Sanseito and Reiwa Shinsengumi advocate for the abolition of the tax. Team Mirai prioritizes lowering social insurance premiums and advocates that it will “protect” the consumption tax rate as a resource to cover social security expenses.

Considering such proposals mathematically, reducing the tax on food items to zero would result in annual tax revenue losses of approximately ¥5 trillion, cutting the rate to a flat 5% would lead to ¥16 trillion in losses, and scrapping it would cause ¥34 trillion in losses.

Regarding alternative revenue sources, the LDP proposes reviewing special taxation measures that reduce corporate taxes and the like, and utilizing nontax revenue. The CRA proposes utilizing profits made through the management of government-affiliated funds and breaking into the special-purpose state funds. The JCP advocates reviewing what it calls the excessively preferential tax system for large corporations and the wealthy.

However, it remains unpredictable whether reviewing special taxation measures and the like alone can cover the revenue shortfall.

Even if the government relies on profits from government-affiliated funds, it remains uncertain whether they can provide a stable financing resource. The alternative funding proposals need to be more specific.

Regarding the proposal to temporarily lower the consumption tax rate, there is debate over whether it would really be possible to raise the rate again later.

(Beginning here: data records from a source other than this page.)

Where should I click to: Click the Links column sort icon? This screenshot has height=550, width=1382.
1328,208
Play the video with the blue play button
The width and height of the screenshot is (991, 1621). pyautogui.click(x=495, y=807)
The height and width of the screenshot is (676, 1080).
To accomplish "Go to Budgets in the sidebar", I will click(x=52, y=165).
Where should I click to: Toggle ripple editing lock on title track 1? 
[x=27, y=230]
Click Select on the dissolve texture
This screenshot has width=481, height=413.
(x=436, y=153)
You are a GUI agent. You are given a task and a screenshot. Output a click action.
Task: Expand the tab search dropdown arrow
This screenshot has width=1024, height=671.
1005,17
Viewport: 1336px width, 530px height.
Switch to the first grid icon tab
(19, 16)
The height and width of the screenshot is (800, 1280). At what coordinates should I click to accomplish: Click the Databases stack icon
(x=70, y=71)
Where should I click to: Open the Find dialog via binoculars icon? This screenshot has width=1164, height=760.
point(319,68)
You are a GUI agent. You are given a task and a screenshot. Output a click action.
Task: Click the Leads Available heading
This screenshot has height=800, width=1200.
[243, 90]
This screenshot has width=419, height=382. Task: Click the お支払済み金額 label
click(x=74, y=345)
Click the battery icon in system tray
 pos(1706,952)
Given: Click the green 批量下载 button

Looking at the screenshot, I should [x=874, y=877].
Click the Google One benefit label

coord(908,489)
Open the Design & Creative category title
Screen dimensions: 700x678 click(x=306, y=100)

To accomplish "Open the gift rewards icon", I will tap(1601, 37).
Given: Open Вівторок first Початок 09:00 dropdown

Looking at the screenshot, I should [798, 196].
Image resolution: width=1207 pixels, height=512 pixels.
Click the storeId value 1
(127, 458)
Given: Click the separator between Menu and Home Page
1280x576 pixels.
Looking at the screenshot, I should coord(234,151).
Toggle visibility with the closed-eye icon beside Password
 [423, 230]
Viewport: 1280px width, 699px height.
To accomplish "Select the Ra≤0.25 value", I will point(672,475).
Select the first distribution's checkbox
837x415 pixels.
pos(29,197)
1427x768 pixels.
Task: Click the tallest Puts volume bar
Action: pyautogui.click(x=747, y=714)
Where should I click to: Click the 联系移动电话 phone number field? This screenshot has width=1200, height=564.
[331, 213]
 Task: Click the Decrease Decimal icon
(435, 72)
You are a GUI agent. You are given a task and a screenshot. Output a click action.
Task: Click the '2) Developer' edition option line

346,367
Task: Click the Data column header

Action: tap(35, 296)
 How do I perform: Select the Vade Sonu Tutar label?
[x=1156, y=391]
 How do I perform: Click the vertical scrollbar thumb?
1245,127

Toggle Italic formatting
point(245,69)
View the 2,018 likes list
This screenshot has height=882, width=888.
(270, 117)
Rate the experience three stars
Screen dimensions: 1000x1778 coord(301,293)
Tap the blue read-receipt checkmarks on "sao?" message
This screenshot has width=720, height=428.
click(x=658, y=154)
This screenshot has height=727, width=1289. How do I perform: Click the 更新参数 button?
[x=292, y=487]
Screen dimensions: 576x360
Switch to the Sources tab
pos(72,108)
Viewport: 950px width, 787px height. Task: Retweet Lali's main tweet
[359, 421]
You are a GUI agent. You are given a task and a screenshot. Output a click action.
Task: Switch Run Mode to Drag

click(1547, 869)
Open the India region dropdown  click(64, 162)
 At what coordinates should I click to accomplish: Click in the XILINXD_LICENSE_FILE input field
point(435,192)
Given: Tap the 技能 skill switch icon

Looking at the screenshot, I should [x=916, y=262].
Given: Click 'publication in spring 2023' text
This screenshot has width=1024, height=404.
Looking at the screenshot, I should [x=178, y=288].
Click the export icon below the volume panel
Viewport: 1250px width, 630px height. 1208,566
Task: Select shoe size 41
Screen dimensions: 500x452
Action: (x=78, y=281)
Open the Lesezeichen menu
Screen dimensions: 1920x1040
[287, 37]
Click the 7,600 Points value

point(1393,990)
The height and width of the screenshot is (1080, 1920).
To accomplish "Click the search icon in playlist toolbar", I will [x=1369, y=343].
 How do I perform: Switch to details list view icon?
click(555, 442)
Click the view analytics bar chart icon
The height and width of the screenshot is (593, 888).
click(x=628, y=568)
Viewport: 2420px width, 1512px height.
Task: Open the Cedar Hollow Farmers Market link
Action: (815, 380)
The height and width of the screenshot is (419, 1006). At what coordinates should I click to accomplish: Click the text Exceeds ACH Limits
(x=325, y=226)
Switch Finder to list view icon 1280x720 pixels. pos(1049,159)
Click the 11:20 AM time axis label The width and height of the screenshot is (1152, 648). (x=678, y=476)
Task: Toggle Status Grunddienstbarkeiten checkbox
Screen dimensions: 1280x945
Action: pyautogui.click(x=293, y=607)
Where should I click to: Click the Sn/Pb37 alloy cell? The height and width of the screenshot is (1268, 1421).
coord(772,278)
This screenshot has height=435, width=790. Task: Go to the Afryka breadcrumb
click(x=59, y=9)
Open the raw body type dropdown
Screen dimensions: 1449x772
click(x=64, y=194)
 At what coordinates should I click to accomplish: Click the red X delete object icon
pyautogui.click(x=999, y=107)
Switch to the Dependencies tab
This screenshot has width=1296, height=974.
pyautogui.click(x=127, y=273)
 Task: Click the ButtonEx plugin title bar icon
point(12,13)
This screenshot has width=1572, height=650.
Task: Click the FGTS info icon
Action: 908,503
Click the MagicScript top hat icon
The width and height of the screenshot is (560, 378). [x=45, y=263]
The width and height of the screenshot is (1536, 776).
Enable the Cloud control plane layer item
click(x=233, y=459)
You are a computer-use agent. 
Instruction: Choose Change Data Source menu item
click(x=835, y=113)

Should the consumption tax be cut or abolished without securing stable alternative financing resources, it would further widen the revenue shortfall for social security expenditures. In that case, increasing the issuance of deficit bonds becomes an option. But the ratio of government debt to GDP in Japan stands at approximately 230%, the worst level among advanced nations.

Increasing government bond issuance too easily could trigger higher interest rates in the market, potentially leading to an increased burden on businesses and households in the form of higher borrowing costs.

If the national and local governments’ spending combined cannot cover the costs of the social security system, it becomes increasingly likely that working generations will face higher social insurance premiums, or that benefit and service levels for healthcare and childcare support will have to be reduced.